Your instructions: Please return each record below exactly, with nothing left out.

Material provided:
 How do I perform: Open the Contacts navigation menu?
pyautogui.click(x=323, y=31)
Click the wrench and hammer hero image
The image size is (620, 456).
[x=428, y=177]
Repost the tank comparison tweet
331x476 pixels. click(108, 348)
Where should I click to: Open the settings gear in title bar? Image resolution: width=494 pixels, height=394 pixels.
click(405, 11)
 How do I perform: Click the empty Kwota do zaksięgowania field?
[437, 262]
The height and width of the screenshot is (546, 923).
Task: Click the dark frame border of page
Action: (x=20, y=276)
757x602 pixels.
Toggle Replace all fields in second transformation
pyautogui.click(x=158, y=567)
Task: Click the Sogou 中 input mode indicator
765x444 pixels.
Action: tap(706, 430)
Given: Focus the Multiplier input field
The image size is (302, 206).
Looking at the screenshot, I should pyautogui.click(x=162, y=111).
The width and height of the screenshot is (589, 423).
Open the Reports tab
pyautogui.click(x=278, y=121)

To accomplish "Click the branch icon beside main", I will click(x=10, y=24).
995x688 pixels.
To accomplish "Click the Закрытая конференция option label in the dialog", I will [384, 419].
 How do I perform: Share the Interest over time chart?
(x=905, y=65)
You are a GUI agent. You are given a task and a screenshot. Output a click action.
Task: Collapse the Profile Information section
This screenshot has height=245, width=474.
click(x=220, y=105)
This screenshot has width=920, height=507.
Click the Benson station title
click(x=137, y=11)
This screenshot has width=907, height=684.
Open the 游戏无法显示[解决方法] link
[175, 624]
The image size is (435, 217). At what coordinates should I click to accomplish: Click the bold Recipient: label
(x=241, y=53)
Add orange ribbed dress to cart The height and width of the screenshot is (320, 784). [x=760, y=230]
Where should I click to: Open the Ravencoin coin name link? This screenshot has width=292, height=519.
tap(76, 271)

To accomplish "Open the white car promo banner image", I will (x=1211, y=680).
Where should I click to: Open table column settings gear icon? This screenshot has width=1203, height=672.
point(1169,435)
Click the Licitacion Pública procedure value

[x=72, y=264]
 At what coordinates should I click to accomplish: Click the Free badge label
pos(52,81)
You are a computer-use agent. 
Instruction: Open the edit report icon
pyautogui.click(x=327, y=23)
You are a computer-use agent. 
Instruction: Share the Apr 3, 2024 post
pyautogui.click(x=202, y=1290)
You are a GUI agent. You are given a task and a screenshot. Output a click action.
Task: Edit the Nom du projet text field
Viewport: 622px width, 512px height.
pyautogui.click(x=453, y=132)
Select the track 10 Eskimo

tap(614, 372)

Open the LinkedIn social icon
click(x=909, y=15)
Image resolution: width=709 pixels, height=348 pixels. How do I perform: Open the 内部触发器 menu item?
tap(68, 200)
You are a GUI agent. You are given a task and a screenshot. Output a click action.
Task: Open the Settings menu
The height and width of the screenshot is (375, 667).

Result of this task:
 How do I perform: Open the Contacts navigation menu?
pyautogui.click(x=323, y=31)
Click the wrench and hammer hero image
The image size is (620, 456).
[x=428, y=177]
Repost the tank comparison tweet
331x476 pixels. click(108, 348)
Where should I click to: Open the settings gear in title bar? Image resolution: width=494 pixels, height=394 pixels.
click(405, 11)
 How do I perform: Click the empty Kwota do zaksięgowania field?
[437, 262]
The height and width of the screenshot is (546, 923).
Task: Click the dark frame border of page
Action: (x=20, y=276)
757x602 pixels.
Toggle Replace all fields in second transformation
pyautogui.click(x=158, y=567)
Task: Click the Sogou 中 input mode indicator
765x444 pixels.
Action: tap(706, 430)
Given: Focus the Multiplier input field
The image size is (302, 206).
Looking at the screenshot, I should pyautogui.click(x=162, y=111).
The width and height of the screenshot is (589, 423).
Open the Reports tab
pyautogui.click(x=278, y=121)

To accomplish "Click the branch icon beside main", I will click(x=10, y=24).
995x688 pixels.
To accomplish "Click the Закрытая конференция option label in the dialog", I will [384, 419].
 How do I perform: Share the Interest over time chart?
(x=905, y=65)
You are a GUI agent. You are given a task and a screenshot. Output a click action.
Task: Collapse the Profile Information section
This screenshot has height=245, width=474.
click(x=220, y=105)
This screenshot has width=920, height=507.
Click the Benson station title
click(x=137, y=11)
This screenshot has width=907, height=684.
Open the 游戏无法显示[解决方法] link
[175, 624]
The image size is (435, 217). At what coordinates should I click to accomplish: Click the bold Recipient: label
(x=241, y=53)
Add orange ribbed dress to cart The height and width of the screenshot is (320, 784). [x=760, y=230]
Where should I click to: Open the Ravencoin coin name link? This screenshot has width=292, height=519.
tap(76, 271)

To accomplish "Open the white car promo banner image", I will (x=1211, y=680).
Where should I click to: Open table column settings gear icon? This screenshot has width=1203, height=672.
point(1169,435)
Click the Licitacion Pública procedure value

[x=72, y=264]
 At what coordinates should I click to accomplish: Click the Free badge label
pos(52,81)
You are a computer-use agent. 
Instruction: Open the edit report icon
pyautogui.click(x=327, y=23)
You are a computer-use agent. 
Instruction: Share the Apr 3, 2024 post
pyautogui.click(x=202, y=1290)
You are a GUI agent. You are given a task and a screenshot. Output a click action.
Task: Edit the Nom du projet text field
Viewport: 622px width, 512px height.
pyautogui.click(x=453, y=132)
Select the track 10 Eskimo

tap(614, 372)

Open the LinkedIn social icon
click(x=909, y=15)
Image resolution: width=709 pixels, height=348 pixels. How do I perform: Open the 内部触发器 menu item?
tap(68, 200)
You are a GUI agent. You are given a task and a screenshot. Output a click action.
Task: Open the Settings menu
The height and width of the screenshot is (375, 667).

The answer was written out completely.